И Джорджу казалось — в трагедии Рэнди, как в капле воды, отразилась трагедия Америки. Такова она, Америка, — великолепная, непревзойденная, несравненная, непобедимая, неколебимая, сверхисполин со здоровым румянцем, самая что ни на есть Американская Америка на девяносто девять и сорок четыре сотых процента, единственная и неподражаемая, другой такой нет на свете, товар нарасхват, самый первый сорт, вам всякий скажет, голубая мечта, страна рекламы, умения показать товар лицом, страна предвзятости во всех ее хитроумных и обольстительных формах.
Разве истинные правители Америки — дельцы и коммерсанты — не ошиблись с самого начала насчет депрессии? Разве не отмахивались от нее, не старались отделаться от нее пустыми словами, не желая взглянуть ей прямо в лицо? Разве не твердили, что процветание — вот оно, за углом, когда так называемое «процветание» давно уже кончилось и тот угол, за которым оно будто бы ждало, приплюснулся, согнулся в дугу нужды, голода и отчаяния?
Что ж, насчет раненого фавна Рэнди был прав. Ибо теперь Джордж понял — когда сам он горько жаловался на судьбу и жалел себя, в нем говорило изощренное себялюбие, оно становилось между ним и правдой, к которой он стремится как писатель. Но Рэнди не знал, что и в коммерции тоже есть раненые фавны. И, похоже, они из той породы, которую не так-то легко прикончить. Ведь бизнес — самая изощренная форма себялюбия: своекорыстие в чистом виде. Убей его правдой, и что тогда останется?
Быть может, какой-то лучший образ жизни, но он уже не будет основан на бизнесе в том виде, как мы его знаем.
Джордж послушался совета Рэнди и съехал со старой квартиры. Он и сам не знал, куда податься. Ему хотелось только одного: оказаться подальше, от Парк-авеню, от эстетских джунглей, охотников за знаменитостями, от призрачной жизни богатых и светских господ, которые, точно паразиты, расплодились на здоровом теле Америки.

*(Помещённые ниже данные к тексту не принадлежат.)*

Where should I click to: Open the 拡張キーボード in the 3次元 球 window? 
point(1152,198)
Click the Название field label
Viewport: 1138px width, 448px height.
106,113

И он поселился в Бруклине.
Книга дала ему кое-какие деньги, так что он расплатился с долгами и ушел из Школы прикладного искусства, где до сих пор преподавал. И теперь он жил лишь на тот случайный заработок, который приносило его перо.
Четыре года прожил он в Бруклине, а четыре года в Бруклине — это геологическая эпоха, единый беспросветный пласт. То были годы нищеты, отчаяния, безмерного одиночества. Его окружали нищие, отверженные, заброшенные и покинутые люди, и он был один из них. Но жизнь сильна, и год за годом она шла вокруг него во всей своей многообразной сложности, богатая незаметными и никуда не вписанными малыми событиями. Он все это видел, все жадно впитывал, копил жизненный опыт, многое записывал и выжимал досуха, пытаясь извлечь из каждой мелочи скрытый смысл.